Je vois très bien, mère. Je crois en réalité qu’elle s’inquiète de la véritable nature de ma relation avec Elleo. Mon demi-frère et moi nous efforçons de lui donner le change, d’adopter le comportement public qu’on attend généralement de deux êtres issus du même ventre, mais c’est une mère, notre mère, elle voit au-delà de nos apparences, elle nous flaire avec le cœur et les tripes, elle brûle en son sein du feu qui nous consume. Si elle ne m’a jamais surprise dans le lit d’Elleo, c’est parce qu’elle se garde bien de toute initiative qui pourrait lui valoir une surprise amère. Au fond d’elle, elle sait que ses deux enfants se sont fourvoyés sur un sentier de perdition, mais, tant qu’elle n’en aura pas eu la confirmation formelle, elle se réfugiera dans l’illusion de son doute pour continuer d’espérer.
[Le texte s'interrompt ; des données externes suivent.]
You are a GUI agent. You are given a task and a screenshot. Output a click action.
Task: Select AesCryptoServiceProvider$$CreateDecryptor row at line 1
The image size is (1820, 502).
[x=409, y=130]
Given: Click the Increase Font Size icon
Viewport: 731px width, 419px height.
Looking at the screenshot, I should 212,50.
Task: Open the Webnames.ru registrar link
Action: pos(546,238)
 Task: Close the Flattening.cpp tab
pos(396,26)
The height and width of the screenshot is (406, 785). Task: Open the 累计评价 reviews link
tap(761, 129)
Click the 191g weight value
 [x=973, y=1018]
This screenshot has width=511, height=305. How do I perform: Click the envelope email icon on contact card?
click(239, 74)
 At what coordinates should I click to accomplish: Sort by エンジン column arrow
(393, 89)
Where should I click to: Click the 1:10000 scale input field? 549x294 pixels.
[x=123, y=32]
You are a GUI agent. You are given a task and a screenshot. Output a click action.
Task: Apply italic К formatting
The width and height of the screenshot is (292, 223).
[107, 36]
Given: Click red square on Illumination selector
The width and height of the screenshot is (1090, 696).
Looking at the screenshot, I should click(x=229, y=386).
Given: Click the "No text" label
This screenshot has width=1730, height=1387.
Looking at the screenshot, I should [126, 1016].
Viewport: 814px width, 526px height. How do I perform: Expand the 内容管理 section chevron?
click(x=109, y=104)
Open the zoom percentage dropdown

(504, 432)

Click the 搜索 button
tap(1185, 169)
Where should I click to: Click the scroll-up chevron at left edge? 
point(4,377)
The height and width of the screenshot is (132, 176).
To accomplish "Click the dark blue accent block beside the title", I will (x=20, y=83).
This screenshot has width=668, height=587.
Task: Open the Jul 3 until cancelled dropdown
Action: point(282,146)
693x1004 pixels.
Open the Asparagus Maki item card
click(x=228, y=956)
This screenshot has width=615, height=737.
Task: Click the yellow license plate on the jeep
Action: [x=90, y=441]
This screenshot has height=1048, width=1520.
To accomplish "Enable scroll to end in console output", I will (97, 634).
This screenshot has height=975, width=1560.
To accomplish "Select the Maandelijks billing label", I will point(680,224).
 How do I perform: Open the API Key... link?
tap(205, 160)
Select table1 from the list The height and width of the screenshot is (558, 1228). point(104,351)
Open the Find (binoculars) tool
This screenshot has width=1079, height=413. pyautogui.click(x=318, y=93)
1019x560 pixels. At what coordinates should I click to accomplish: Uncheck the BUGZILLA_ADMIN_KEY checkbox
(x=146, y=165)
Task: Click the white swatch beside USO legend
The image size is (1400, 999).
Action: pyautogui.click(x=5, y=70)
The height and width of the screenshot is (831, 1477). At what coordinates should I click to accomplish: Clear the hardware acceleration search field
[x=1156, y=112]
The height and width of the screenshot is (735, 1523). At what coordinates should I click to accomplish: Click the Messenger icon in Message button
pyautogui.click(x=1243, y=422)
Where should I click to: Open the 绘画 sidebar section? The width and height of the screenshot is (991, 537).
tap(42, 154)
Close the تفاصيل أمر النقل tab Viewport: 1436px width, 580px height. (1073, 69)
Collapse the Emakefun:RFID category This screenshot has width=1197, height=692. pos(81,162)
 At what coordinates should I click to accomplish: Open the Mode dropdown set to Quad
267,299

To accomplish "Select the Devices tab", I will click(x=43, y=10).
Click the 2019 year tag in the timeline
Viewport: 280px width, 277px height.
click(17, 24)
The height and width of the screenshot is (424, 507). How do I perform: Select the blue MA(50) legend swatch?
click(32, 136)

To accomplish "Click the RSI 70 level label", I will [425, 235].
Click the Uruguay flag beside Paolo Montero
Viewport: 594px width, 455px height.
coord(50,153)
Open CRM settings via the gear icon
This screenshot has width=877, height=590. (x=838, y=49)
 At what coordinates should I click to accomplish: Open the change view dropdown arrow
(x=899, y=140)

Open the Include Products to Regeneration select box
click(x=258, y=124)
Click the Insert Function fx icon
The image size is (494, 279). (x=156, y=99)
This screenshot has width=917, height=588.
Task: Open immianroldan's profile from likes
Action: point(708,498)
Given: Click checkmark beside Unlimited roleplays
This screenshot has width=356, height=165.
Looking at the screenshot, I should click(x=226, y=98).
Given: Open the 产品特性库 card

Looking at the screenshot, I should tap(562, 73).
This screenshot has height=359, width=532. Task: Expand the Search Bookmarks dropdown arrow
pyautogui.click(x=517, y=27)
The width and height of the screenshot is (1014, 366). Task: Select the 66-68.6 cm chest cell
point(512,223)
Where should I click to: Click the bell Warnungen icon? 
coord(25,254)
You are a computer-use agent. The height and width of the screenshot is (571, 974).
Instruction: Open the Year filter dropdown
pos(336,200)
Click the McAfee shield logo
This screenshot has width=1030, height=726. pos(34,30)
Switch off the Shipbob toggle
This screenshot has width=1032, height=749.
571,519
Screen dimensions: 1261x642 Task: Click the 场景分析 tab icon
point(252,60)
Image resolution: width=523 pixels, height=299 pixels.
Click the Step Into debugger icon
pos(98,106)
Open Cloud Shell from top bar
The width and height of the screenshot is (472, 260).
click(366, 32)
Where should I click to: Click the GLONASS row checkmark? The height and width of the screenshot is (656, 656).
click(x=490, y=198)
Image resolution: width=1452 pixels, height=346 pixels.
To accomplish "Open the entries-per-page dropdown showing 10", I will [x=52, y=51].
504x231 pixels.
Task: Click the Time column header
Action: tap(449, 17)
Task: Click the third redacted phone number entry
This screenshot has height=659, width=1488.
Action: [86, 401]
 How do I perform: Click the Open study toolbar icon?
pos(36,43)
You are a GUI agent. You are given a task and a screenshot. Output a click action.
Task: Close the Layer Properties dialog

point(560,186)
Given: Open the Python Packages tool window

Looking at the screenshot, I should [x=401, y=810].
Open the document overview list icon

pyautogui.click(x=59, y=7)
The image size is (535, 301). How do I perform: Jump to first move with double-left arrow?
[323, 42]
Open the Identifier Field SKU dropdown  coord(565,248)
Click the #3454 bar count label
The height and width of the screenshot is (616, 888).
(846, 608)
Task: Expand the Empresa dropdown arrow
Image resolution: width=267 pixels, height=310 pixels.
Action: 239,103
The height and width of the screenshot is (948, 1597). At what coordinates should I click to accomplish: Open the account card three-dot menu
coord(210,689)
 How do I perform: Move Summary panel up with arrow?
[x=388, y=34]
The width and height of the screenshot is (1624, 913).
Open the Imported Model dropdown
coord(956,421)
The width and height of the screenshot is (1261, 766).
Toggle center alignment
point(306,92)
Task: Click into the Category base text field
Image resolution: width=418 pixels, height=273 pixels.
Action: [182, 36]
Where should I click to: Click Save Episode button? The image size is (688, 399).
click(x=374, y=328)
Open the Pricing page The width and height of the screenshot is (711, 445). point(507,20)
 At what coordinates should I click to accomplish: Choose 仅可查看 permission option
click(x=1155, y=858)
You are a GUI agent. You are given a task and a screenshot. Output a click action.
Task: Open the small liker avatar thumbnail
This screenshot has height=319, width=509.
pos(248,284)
Elleo a forcé la porte de mon refuge hier.
Puisque je n’ai plus la possibilité pour l’instant de me retirer dans mon cher caveau d’écriture, je m’enferme régulièrement dans ma chambre dont je bloque la porte avec la barre de bois. Je soulève d’abord la tenture de laine qui occulte l’unique fenêtre de la pièce et contemple les arbres et les toits des maisons voisines, vêtus de leurs dentelles de glace. Le vent exploite les moindres failles pour me cracher son haleine à la face. Le ciel se tend d’un voile gris sombre d’où tombent les cristaux qui crissent et blessent. La plupart des canalisations reliées aux sources ont éclaté et mêlé leur poussière rougeâtre au tapis de pointes acérées qui habille les venelles. Sans l’ingéniosité de nos ancêtres qui ont installé un réseau souterrain d’appoint, nous serions morts de soif et de crasse depuis bien longtemps. Bien que s’écoulant avec une parcimonie sans doute assortie au climat, l’eau d’hivernage couvre l’essentiel de nos besoins. Elle s’invite dans les habitations par un système basé sur le principe des vases communicants. Dans la maison de ma mère, une immense vasque la recueille au pied d’un mur de la pièce principale et se remplit aussitôt que nous la vidons à l’aide de récipients de corne ou d’argile. L’eau d’hiver a un goût prononcé de terre, d’humus (alors que l’eau d’été a une saveur de fruit, la saveur acide et sucrée de la bouche d’Elleo), mais elle est potable et, chauffée dans les grands bacs en pierre disposés de chaque côté du foyer, elle nous permet de temps à autre de renouer avec les joies du bain.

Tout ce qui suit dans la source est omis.